LPS disrupts community structure at 5–9 days after exposure. At 2 h after treatment, there was no significant difference (p = 0.3074) between PBS and LPS in modularity (A), including no difference in the intra-modular (p = 0.3056, B) or inter-modular (p = 0.056, C) correlation coefficients. Schematic representations of connectivity data display the stronger intra-modular connections in blue (module 1) and yellow (module 2) than inter-modular connection (green) for both PBS treated (p < 0.0001, D) and LPS treated (p < 0.0001, E) samples at 2 h, a. At 1–3 days after treatment, there was no significant difference (p = 0.0505) between PBS and LPS samples in modularity (F), however, there was a significant increase (p = 0.0070) in intra-modular correlation of PBS (G). Inter-modular correlations remained the same at this time point (p = 0.2690, H). Schematics representing of connectivity data shows PBS treated samples (I) with slightly increased in intra-modular connections (p = 0.0622) and unchanged inter-modular connections (p = 0.8413), while LPS treated samples (J) show no changes from 2 h (intra, p = 0.5200; inter, p = 0.8524).
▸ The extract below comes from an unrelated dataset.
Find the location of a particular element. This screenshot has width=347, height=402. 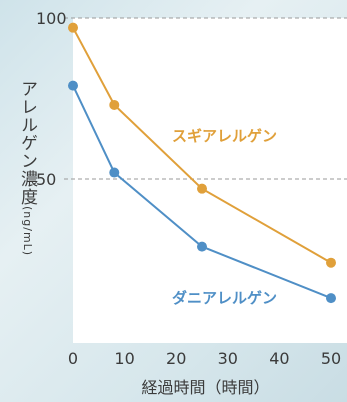

series-label-2: ダニアレルゲン is located at coordinates (224, 298).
At 5–9 days the modularity of LPS samples were significantly lower than PBS samples (p < 0.0001, K). There was a significant increase in LPS intra-modular correlations (p = 0.0133, L) and a super significant increase in inter-modular correlations (p < 0.0001, M). Schematic representations of modular connectivity data show PBS treated samples (N) were unchanged from 1–3 days (p = 0.6338), and significantly high intra modular correlations compared to 2 h (p = 0.0082), while LPS treated samples (O) show a large increase in connectivity, which increases inter-modular connections (p < 0.0001) and intra-modular connections (p < 0.0001). Significance was determined with unpaired, two tailed t-tests with p < 0.05 (*p < .05, **p < 0.01, ***p < 0.001, ****p < 0.0001).